Мне кажется, ее Верочка с самого начала все знает наперед, знает много больше, чем Наталья Петровна, не говоря уж об остальных. И все, что ее Верочка делает, говорит, или молчит, носится, как девчонка, или степенно ходит, будто взрослая дама, все необыкновенно, ибо исполнено ей одной присущего полета. Как и Беляев, она наделена внутренней свободой. А в разговоре с Натальей Петровной, безумном, мучительном диалоге-дуэли, она своей страстностью, своей гордыней напомнит вдруг Настасью Филипповну, и в этот момент станет за нее страшно: такая безоглядность чувств, слов, будто и в самом деле, хоть сейчас — в омут. Такая в ней жажда воли, тоска по ней, и такое точное знание, что воли-то ей не дано.
«Дать волю┘ ну, что ж? дать волю! Только это обдумать надо. Это слишком важно» — эти слова произносит в разговоре с Ракитиным муж Натальи Петровны Аркадий. Юрий Степанов с достоинством играет неслышную драму, ни для кого не видимую, которую переживает его герой.
Начало спектакля окружено безмятежностью и покоем, патриархальностью. Но постепенно, по мере движения сюжета, ритм становится все более неровным, нервным, как будто скачущим, финал же происходит словно в горячечном сне. Хаос, распад подточили изнутри этот казавшийся незыблемым уют. Все уезжают: Ракитин, произносящий свое знаменитое «Честь имею», которого, кажется, никто и не слышит; Беляев («мое присутствие уж и так здесь наделало много бед»), Верочка, которая выходит замуж за Большинцова, меняя тем самым одну несвободу на другую. Один Шпигельский, неотразимо обаятельный в своем откровенном бесстыжем цинизме (замечательная работа Карэна Бадалова) оставляет этот дом без всяких сожалений: «новая троечка» уже его поджидает, да и Лизавета Богдановна вскоре к нему присоединится (беспечная шаловливость Ксении Кутеповой в этой роли особенно оттеняет трагически-обреченную шаловливость героини, которую играет ее сестра).
Финал почти как в «Дяде Ване»: то есть, и в самом деле — финал. Все, что могло произойти, произошло. Точнее — не произошло, потому что «дать волю» для всех этих людей оказалось невозможным.

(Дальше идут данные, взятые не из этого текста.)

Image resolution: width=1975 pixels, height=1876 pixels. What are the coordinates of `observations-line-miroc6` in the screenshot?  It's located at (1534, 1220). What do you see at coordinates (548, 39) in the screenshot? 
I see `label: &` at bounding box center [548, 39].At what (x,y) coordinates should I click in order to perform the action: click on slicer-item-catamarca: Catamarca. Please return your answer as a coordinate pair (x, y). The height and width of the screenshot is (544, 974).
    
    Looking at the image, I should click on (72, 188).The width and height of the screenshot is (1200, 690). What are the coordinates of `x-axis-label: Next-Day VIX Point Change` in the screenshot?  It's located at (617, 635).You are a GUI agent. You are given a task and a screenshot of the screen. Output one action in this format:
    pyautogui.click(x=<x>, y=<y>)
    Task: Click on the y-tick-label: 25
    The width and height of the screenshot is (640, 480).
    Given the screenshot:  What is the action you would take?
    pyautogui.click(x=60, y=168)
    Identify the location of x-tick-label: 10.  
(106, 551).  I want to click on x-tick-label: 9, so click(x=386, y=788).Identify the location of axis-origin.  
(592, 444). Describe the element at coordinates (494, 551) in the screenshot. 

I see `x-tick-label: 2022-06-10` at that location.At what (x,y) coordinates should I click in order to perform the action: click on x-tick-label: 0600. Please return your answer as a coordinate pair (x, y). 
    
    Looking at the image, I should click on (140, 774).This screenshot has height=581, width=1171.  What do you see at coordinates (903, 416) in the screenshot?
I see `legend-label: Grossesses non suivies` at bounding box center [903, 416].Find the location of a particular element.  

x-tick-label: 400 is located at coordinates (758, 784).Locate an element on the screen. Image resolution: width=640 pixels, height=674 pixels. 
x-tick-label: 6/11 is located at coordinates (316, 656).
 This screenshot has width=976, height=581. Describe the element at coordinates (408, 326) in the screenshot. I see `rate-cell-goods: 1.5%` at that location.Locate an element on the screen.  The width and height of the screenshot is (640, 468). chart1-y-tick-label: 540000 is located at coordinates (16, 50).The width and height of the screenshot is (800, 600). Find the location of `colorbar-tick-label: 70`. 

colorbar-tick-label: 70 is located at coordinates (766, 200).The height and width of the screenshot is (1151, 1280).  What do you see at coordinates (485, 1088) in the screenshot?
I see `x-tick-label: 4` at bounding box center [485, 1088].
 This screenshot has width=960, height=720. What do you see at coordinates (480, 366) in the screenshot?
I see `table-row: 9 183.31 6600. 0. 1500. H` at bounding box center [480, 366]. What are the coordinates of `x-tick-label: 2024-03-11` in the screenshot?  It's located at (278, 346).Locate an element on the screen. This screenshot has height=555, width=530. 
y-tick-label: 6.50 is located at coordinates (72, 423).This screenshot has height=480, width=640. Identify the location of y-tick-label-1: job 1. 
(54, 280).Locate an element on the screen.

Ибо — честь имеют. И в жертву приносят, каждый, собственную судьбу.
Удалось ли мне отрешиться от того спектакля, что поставил некогда Эфрос? Нет, не удалось, но и необходимости в этом не было. Как не было в этом необходимости и у Сергея Женовача. Ибо он, несомненно, помнит сделанные Эфросом открытия, но, ставя пьесу сегодня, вкладывает в нее свое знание и свой талант. Знание и талант человека и режиссера, прожившего ровно двадцать лет после выхода эфросовского спектакля. Мне кажется, именно это является знаком несомненной удачи Сергея Женовача: то, что можно спокойно прийти на его спектакль «Месяц в деревне», не отрешаясь от того, что сделал Эфрос.
Р. S. На программке спектакля надпись: «Выражаем благодарность меценату, оказывающему поддержку нашему театру». Мне понравилась формулировка: показалось, что и театр, и неназванный меценат, подобно героям спектакля, также честь имеют.